GPT-3 recently (reported in July, 2023) that it had scored highly in tests of reasoning by analogy. Reasoning by analogy is something SAT and other college entry exams test. You’ve seen this. The test presents evidence (Given a letter sequence, abcde, eabcd, deabc, what is the rule? Or, what is the next entry in the sequence? That’s reasoning by analogy.)
Now, it’s interesting that GPT-3 failed in extracting the analogy from text but it did extract it from prompts. Is this evidence of analogic reasoning?
For my part—and the article I linked to above suggests the same—I think it indicates that reason by analogy is embedded in the language training of the LLM. By this, I’m suggesting that what we are seeing is not intelligence in the LLM but intelligence embedded in the training material as represented by the LLM.
I think this is borne out by the LLMs being used to determine protein folding. A team at Meta thought that though the “L” in LLMs was intended for language, it really just signifies a packet of data that can be analyzed. Reconfiguring the LLM to use protein chemistry as training input instead of language seemed a productive path.

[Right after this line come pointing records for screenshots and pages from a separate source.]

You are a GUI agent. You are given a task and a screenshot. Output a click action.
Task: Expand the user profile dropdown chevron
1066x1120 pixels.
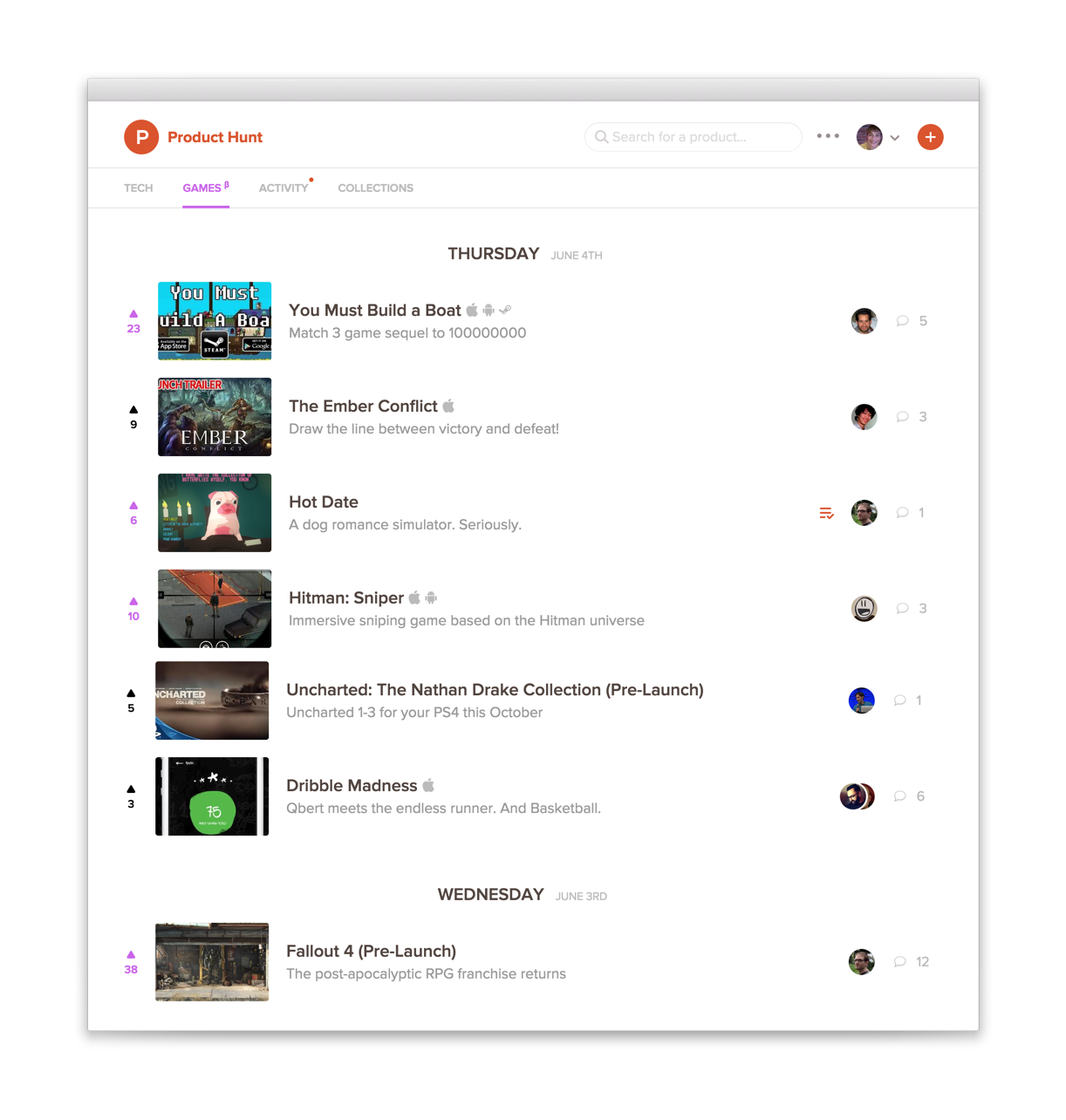894,138
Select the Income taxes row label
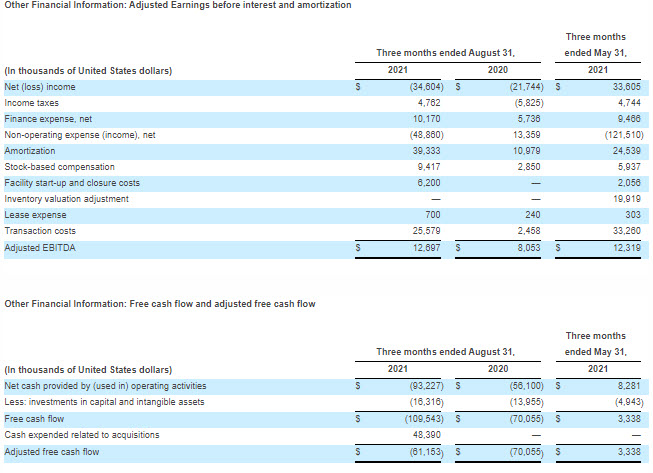 coord(31,103)
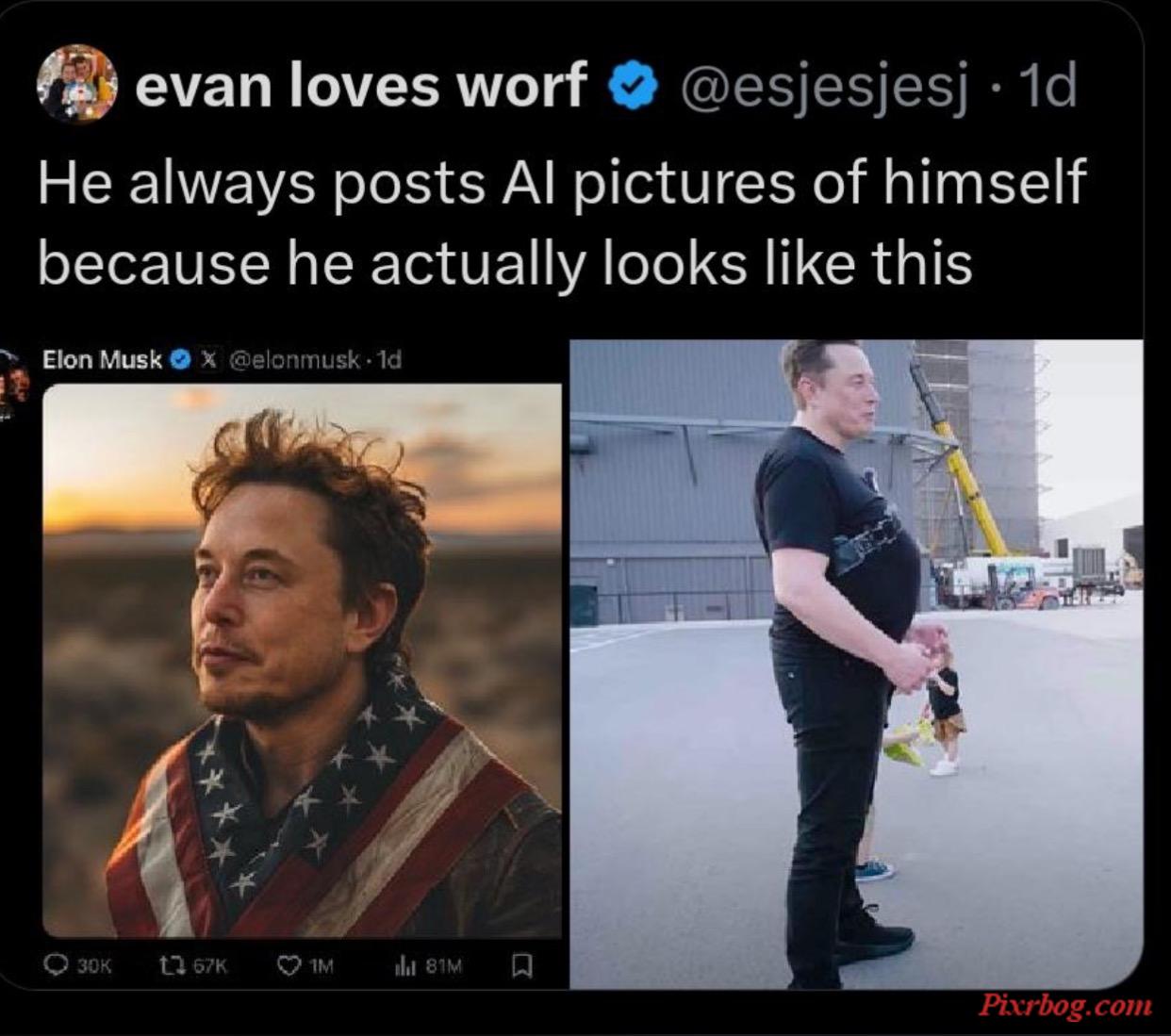This screenshot has width=1171, height=1036.
Task: Open the right-side photo with the crane
Action: click(856, 664)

It is, of course, far more complex than I have stated. My point is that the LLM produced plausible protein sequences similar to the way it produced plausible language constructs. Let’s remember that the capacity of the LLM to retain data is far greater than any human and its ability to analyze multi-dimensional space is far superior. By representing data as digestible material to the LLM, the inherent intelligence imbued in protein systems that are the product of a billion years of evolution is amenable to analysis.
This does not mean the LLM understands protein chemistry anymore than it understands language—in the human sense. What it does analyze the underlying structure beneath the training material and, given a catalytic prompt, presents plausible combinations that conform to that underlying structure.

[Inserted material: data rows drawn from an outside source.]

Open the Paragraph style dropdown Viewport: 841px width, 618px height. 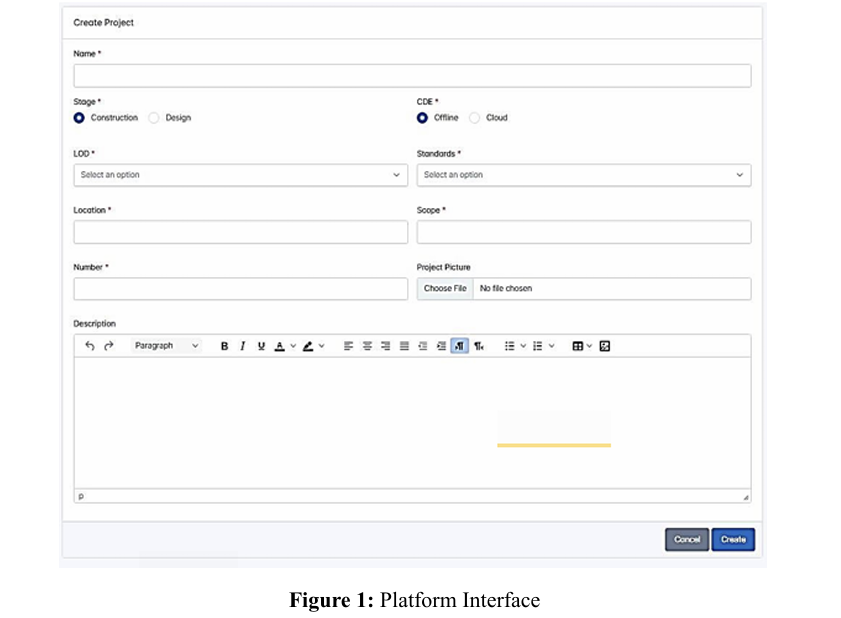(166, 346)
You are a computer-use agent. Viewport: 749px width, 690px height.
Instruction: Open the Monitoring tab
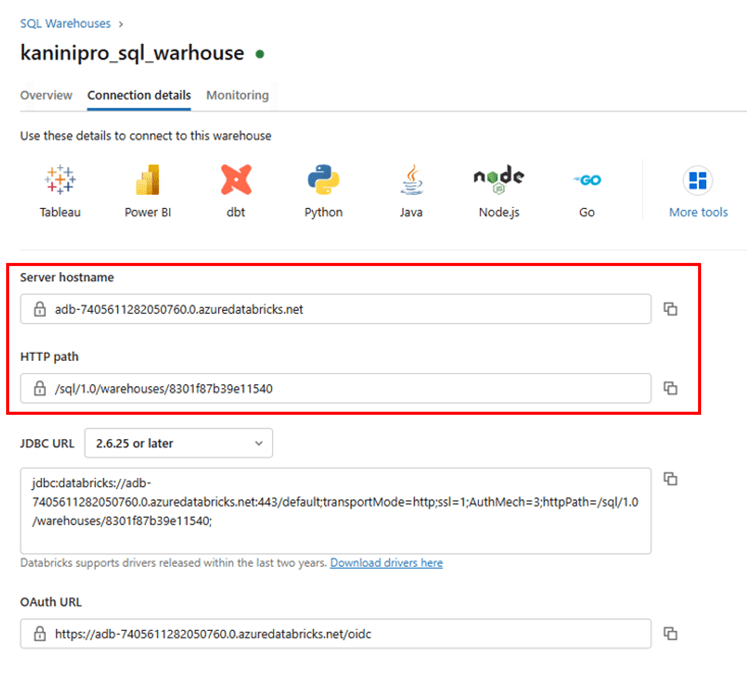[237, 95]

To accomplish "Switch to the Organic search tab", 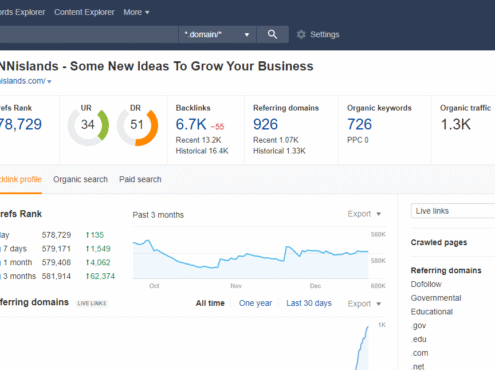I will click(x=80, y=179).
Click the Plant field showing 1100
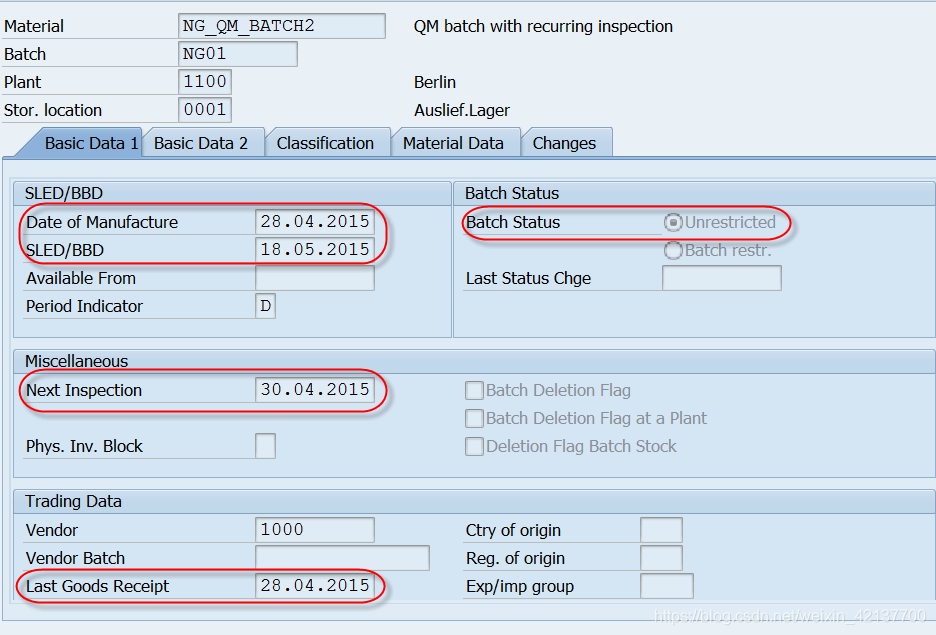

Given this point of view, LLMs become more interesting. They are not conscious. They do not comprehend what they are doing. But they are potentially powerful tools to express the underlying sophistication and intelligence of the material they’re given.
That lack of comprehension shows up regularly—anyone using an LLM without oversight is just asking for trouble. AtomicBlender—a YouTube channel I follow—asked ChatGPT to design a nuclear reactor of the future and it gave surprising—if impractical—results.
I think that is going to be the main problem of using LLMs: the output must be verified. In the case of protein chemistry, a solution candidate would have to be verified experimentally and be assured it didn’t violate existing patents. LLM produced original material cannot be taken at face value.
LLMs are a powerful tool. The current situation reminds me of something from the Larry Niven, Protector: Intelligence is a tool that is not always used intelligently.